Tuffo collettivo a Lido, premiate le coreografie: l'evento migliore di un'estate da dimenticare
Mercoledì 29 Agosto 2018 09:11 di Redazione WebOggi.it
di Alessandro Manfredi - E' stato certamente uno dei pochi momenti entusiasmanti dell'estate catanzarese nel 2018. E se da un lato tale evento ha messo ancora di più in risalto la pochezza della programmazione turistica nella città di Catanzaro messa in campo dall'attuale amministrazione comunale, dall'altro ha rappresentato la voglia di cambiare le cose unendosi tutti insieme. Era questo il fine inseguito dagli organizzatori del tuffo collettivo eseguito lo scorso 12 agosto nel quartiere Lido di Catanzaro.
L'evento, messo in piedi in pochi giorni con l'ausilio del gruppo Facebook Sei di Marina di Catanzaro se..., ha coinvolto tutta la costa del capoluogo di regione, da Giovino al Corace. L'interpretazione è stata colorata ed animata, tanto da aver organizzato una premiazione per le coreografie più belle inscenate dalle strutture balneari. Ieri, al Lido Mastro Ciccio, la premiazione della manifestazione, alla presenza dell'assessore al turismo del comune di Catanzaro, Alessandra Lobello.
Il primo premio è andato al Lido Sunrise, il secondo premio al Lido del Sole ed il terzo proprio al Lido Mastro Ciccio.
Ed anche ieri, a margine della presentazione, ciò che è rimasta è soprattutto la consapevolezza che quando si opera uniti per raggiungere un bene condiviso, esso si trova. Quando, invece, ognuno cerca un bene per se stesso il bene collettivo sparisce.
E questo concetto dovrà essere ben chiaro al sindaco Sergio Abramo ed alla sua Giunta, impegnati a pianificare tanta roba, ma non all'altezza di garantire ad una realtà territoriale che dovrebbe vivere di turismo e crescere su di esso, un programma univoco e coordinato, tale da sembrare almeno un accenno di stagione turistica.
Tutto, a Lido, si è visto in modo confuso, perchè in modo confuso e scoordinato, e ciò è ormai evidente tanto che gli stessi consiglieri comunali mettono in risalto tale aspetto, è l'operato di assessorati e dirigenti. Eventi che sono fine a se stessi, senza un piano di organizzazione territoriale, della mobilità, del trasporto. Per non parlare dei parcheggi. Ed ancora il problema dell'acqua, del mare spesso sporco, forse a causa di scarichi fuori controllo e la puzza proveniente dai depuratori. Per non parlare del fatto che a Lido non esistono più le strisce pedonali e questo è un fatto vergognoso e chi manca da mesi in un intervento di ripristino è oggettivamente un grande irresponsabile, visto che mette a repentaglio l'incolumità di migliaia di cittadini, tra cui centinaia di bambini. E poi il degrado sociale, che è ambientale, ma spesso anche umano.

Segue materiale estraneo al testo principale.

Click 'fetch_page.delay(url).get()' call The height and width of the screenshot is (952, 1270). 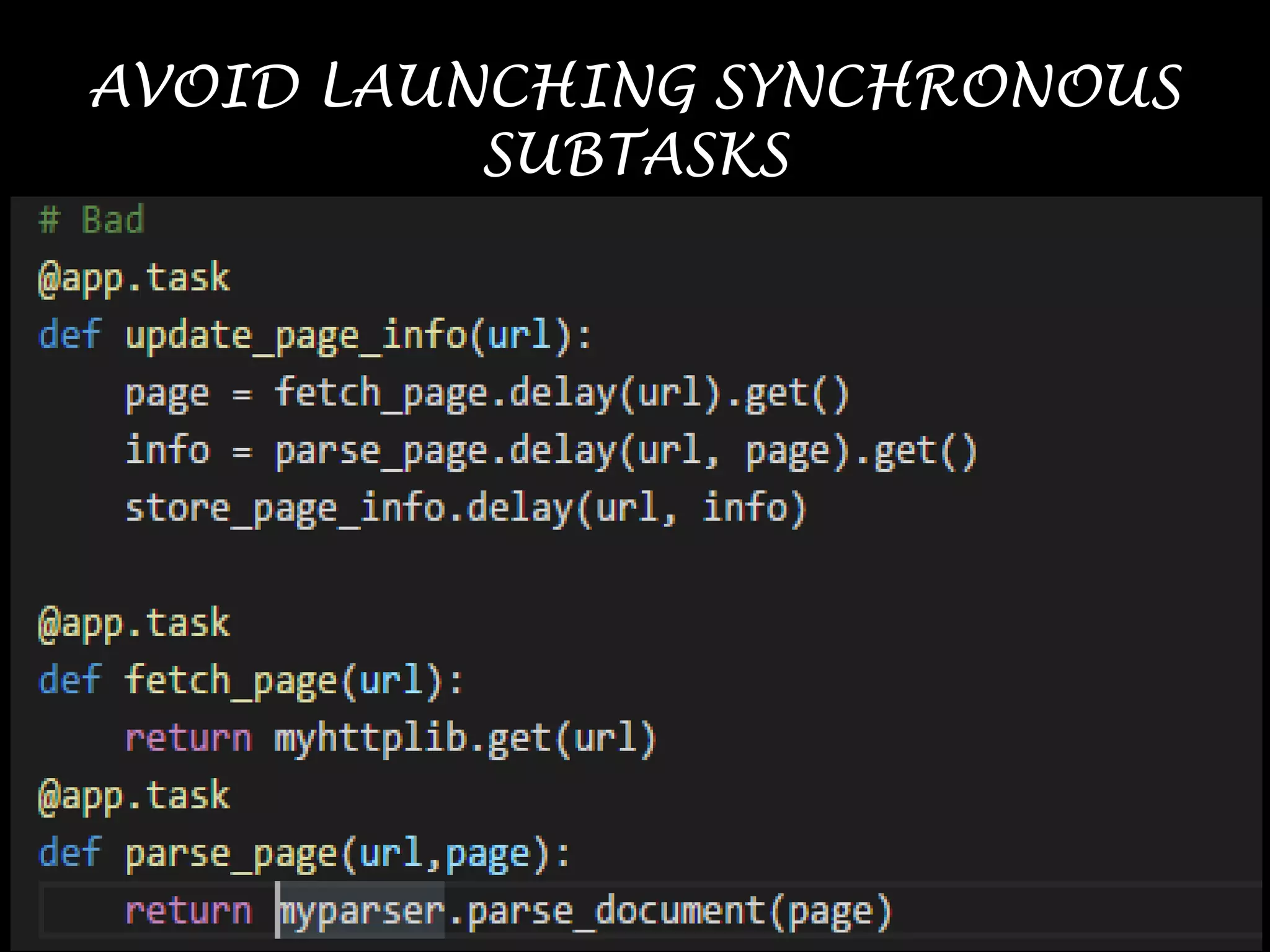coord(561,394)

Sui social consiglieri comunali o assessori scattano foto dei lavori fatti, senza ricordare che spesso quegli interventi sono urgenze create dalla mancanza di gestione del territorio, sia ambientale che sociale. A Lido il risultato di un fallimento oggettivo è chiaro e da tutti i protagonisti riconosciuto. Tranne, naturalmente, da chi amministra la città. E' convinzione loro, da quanto dichiarano, che si stia lavorando egregiamente per il futuro della città. Purtroppo, tuttavia, tale convinzione è sempre più soltanto la loro e far finta di niente, soprattutto dopo l'esplosione della protesta social, non conviene più a nessuno.
Ed allora, per il 2018, un'estate che a Lido viene classificata tra le peggiori di sempre, nonostante il Magna Graecia Film Festival, prestigioso e molto costoso, nonostante Marinfest, evento sul quale si potrebbe dire molto, ma molto è stato detto proprio dai pollitici locali, Gnam Gnam Festival, e solito trenino del mare, teniamoci stretto il tuffo collettivo e la gioia alla quale tanti hanno partecipato. Perchè condividere è la vera natura degli essere umani, ecco perchè nella storia quelli che hanno pensato a loro stessi alla fine sono spesso finiti male.